Screenshot from the Quill platform representing debate on the Garvaghy Road controversy.

Screenshot from the Quill platform representing debate on the Garvaghy Road controversy.

 

This image shows a debate on the Garvaghy Road controversy: one motion is debate, paused, rejected, changed, dropped and then ultimately moved on from, with a real lack of positive decision making. 

Quill can also help us to identify what the Forum actually decided upon, and the topics that it discussed. It draws the everyday nature of making decisions back into focus. The Peace Process was as much about learning to agree with one another on the small things, as it was about macro high-political decisions. The Forum agreed on the need for improvements to Cancer care in Northern Ireland, and the hope for improved education funding. Significant periods of time were spent discussing the BSE beef crisis too. Quill’s methodology helps to see how these were areas of agreement and consensus, rather than divisiveness, and shows the Forum working as it was envisioned as doing. Here we can see a report created by the Forum easily passing through the process of being accepted:

 
Screenshot showing a report presented, debated, and accepted by the Forum

Screenshot showing a report presented, debated, and accepted by the Forum

 

The ‘process’ aspect of the Peace Process really comes to the fore. Historians often say that the personal is political, but using the Quill platform for these minutes also shows how the political is so personal. This is something that those involved are also keen to emphasise. The minutes are actually full of humour, and the growing relationships between all the members is clear. Some members, such as Ian Paisley, who we might generally expect to have been largely obstructive, appear to be more pragmatic in terms of the functioning of the Forum, if not flexible in their actual views. 

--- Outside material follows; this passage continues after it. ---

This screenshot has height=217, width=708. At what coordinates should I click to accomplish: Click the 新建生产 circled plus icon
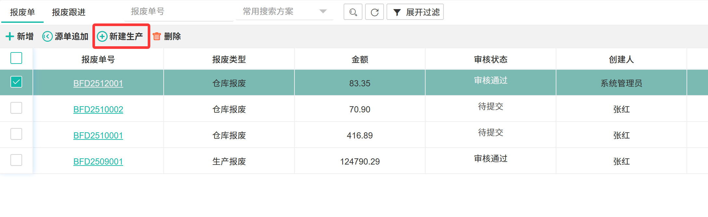coord(102,36)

As a recent graduate, this is my first research job, and my first involvement in a Digital Humanities Project. I had some knowledge of the Troubles from a module in my third year, but had no extensive knowledge of the period immediately preceding the Good Friday Agreement. Working on the project has involved a lot of trial and error, and has been a learning process, but what we have ended with is very promising. At times, the Quill methodology can be unwieldy to represent the Forum’s activities. It has taken adaptation, for example, to show the elements of the Forum which are not based around documents or decision making. In particular, the ‘special debates’ which allowed members to bring a topic of their choice for 5 minutes did not have a specific function that can be easily shown in the software. The confusion of the Chairman and the minutes taker on what was happening at points also showed up in the modelling sometimes too: it is difficult to reconstruct a decision if even those at the time couldn’t track what was happening in front of them. However, we hope that the team will come up with new ways to illuminate these issues.

Our model is currently nearing the recess for the General Election. It will be interesting to see what, if any, effect this will have on the workings of the Forum, and to see how the Forum’s efficiency and development will shift as it continues for longer.